Excerpted passage:
------------------------------------------------------------

FIG. 1 is a high-level block diagram of a home network with the system and method of this invention. The network is illustrated as a wireless network, such as an IEEE 802.11 wireless LAN, with a media server and a media renderer connected to the network. A wireless LAN is shown for illustration purposes only. However, numerous other types of wireless and wired networks are possible for use with the invention.

The media server is illustrated as being connected to two legacy media source devices (media content items), such as a video cassette recorder (VCR) and a digital-versatile-disc (DVD) player, that provide media content. The legacy devices are presented to the media server as “auxiliary” inputs so that their media content, e.g., the actual video files to be sent to the media server, are considered as “live” media content. The media server, such as a PVR or home media PC, would also typically include a hard disk drive that-contains “stored” media content, such as digital videos, photographs and music.

------------------------------------------------------------

Assigned task 1:
In the home network passage, which two legacy media source devices are connected to the media server?
Assigned task 2:
Please reproduce the home network passage word for word, beginning at the words "FIG. 1 is a" and stopping after "with the invention.".
Assigned task 3:
Take the home network passage further from where it stops.

Items in a dataset listing

------------------------------------------------------------

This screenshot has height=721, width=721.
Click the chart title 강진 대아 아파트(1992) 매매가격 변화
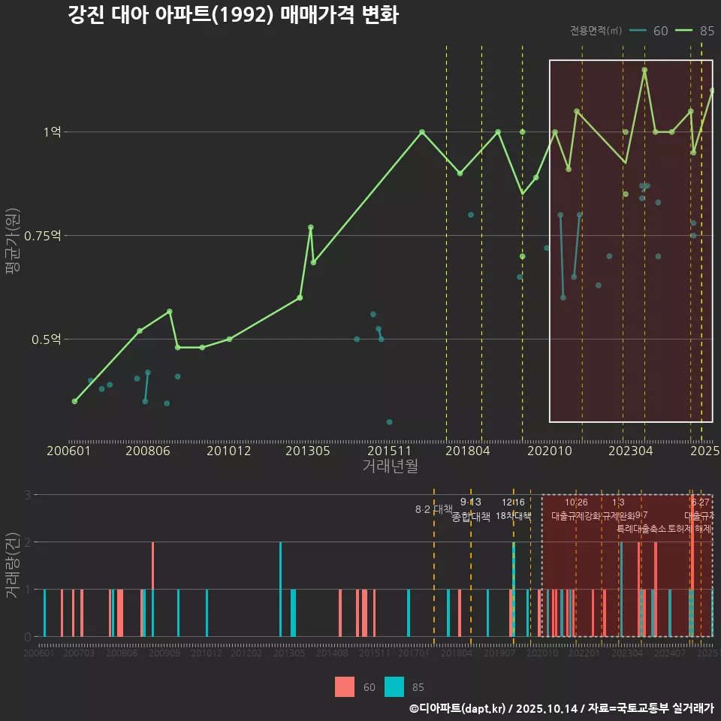point(233,16)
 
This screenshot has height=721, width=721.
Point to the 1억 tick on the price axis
point(52,132)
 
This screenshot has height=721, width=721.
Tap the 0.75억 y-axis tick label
point(42,236)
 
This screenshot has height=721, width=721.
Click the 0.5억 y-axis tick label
point(46,339)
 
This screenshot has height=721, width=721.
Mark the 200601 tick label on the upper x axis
point(68,451)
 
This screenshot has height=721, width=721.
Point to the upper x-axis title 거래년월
point(390,466)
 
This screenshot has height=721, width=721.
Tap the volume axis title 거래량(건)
point(12,566)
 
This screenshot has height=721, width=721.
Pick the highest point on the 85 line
point(644,70)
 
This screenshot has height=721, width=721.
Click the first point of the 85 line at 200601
point(74,401)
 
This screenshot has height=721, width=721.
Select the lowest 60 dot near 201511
point(389,422)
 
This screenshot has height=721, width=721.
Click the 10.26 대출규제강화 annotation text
point(576,509)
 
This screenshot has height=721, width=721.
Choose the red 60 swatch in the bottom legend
point(345,686)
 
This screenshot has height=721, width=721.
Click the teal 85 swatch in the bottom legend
point(394,686)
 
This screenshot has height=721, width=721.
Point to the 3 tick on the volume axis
point(27,495)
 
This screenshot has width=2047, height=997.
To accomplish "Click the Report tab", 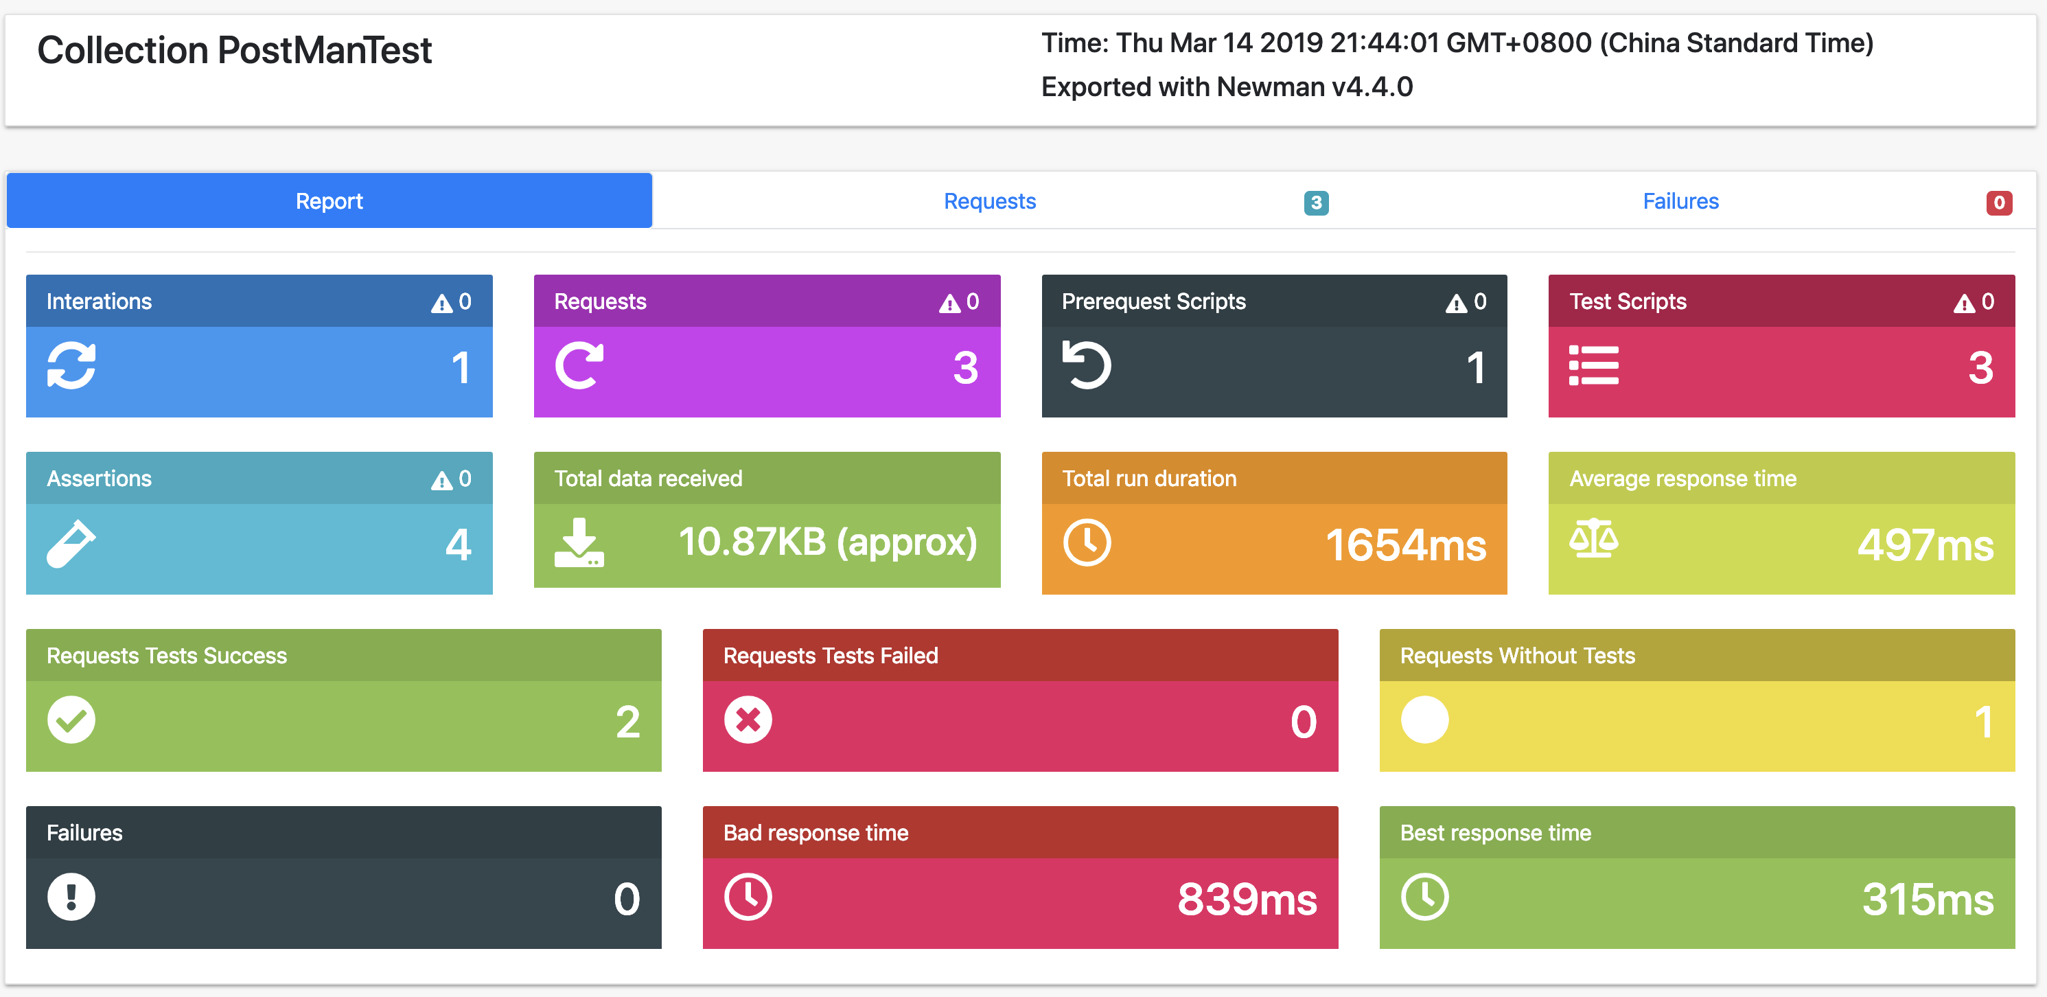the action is (x=329, y=201).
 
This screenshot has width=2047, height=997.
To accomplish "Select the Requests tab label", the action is (x=989, y=201).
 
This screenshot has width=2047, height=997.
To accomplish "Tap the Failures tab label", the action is (x=1680, y=201).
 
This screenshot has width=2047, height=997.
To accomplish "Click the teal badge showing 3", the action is (x=1316, y=203).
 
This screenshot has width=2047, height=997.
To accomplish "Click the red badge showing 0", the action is (x=1998, y=203).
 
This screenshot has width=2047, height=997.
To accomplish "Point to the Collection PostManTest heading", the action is (x=234, y=50).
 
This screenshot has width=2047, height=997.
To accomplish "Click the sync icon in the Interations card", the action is (x=71, y=366).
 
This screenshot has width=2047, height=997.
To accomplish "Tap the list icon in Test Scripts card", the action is (x=1593, y=366).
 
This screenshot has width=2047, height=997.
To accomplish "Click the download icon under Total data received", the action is (x=579, y=542).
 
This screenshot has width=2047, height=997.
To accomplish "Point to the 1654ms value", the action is (x=1405, y=545).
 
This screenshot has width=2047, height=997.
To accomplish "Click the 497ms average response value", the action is (x=1925, y=545).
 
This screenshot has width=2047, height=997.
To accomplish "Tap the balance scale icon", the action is (x=1593, y=538).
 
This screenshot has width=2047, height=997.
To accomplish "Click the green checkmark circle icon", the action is (x=71, y=720).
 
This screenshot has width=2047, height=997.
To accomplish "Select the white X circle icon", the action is (x=748, y=720).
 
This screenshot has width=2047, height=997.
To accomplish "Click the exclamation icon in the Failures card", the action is (x=71, y=897).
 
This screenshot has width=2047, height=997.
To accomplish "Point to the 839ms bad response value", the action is (x=1247, y=900).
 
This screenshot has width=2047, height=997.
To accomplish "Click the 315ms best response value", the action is (x=1928, y=900).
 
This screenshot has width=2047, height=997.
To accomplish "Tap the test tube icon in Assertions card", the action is (x=71, y=544).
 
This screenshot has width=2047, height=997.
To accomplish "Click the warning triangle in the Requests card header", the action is (x=949, y=303).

------------------------------------------------------------

Exercise output 1:
A video cassette recorder (VCR) and a digital-versatile-disc (DVD) player.

Exercise output 2:
FIG. 1 is a high-level block diagram of a home network with the system and method of this invention. The network is illustrated as a wireless network, such as an IEEE 802.11 wireless LAN, with a media server and a media renderer connected to the network. A wireless LAN is shown for illustration purposes only. However, numerous other types of wireless and wired networks are possible for use with the invention.

Exercise output 3:
The media server includes at least one IR transmitter (xmtr) for transmitting IR RC commands to the media source devices. Each media source device has an IR receiver (rcvr) and is controllable by an IR RC. The media source devices are located with their IR receivers within IR range of the media server's IR transmitter. FIG. 1 depicts the media sever with only one IR transmitter but it may have one or more additional IR transmitters, e.g., with each IR transmitter assigned to one or more media source devices, to assure IR connection with the multiple media source devices. The IR transmission from the media server to the media source devices can be facilitated by a commercially available IR “dongle” that plugs into a universal serial bus (USB) or other port on the media server and allows the IR output to be positioned near the media source device's IR receiver.

The media server also includes a media server adapter for converting the media content from the media source devices into a format that can be transmitted as an AV media stream over the network to the media renderer. The VCR and DVD player media source devices are for illustration purposes only; numerous other media source devices are possible, including CD players, audio-tape players, still-image cameras, camcorders, radios and TV tuners, and including other media source devices that supply live media content. In the case of a wireless LAN, the media server adapter would include a wireless transceiver.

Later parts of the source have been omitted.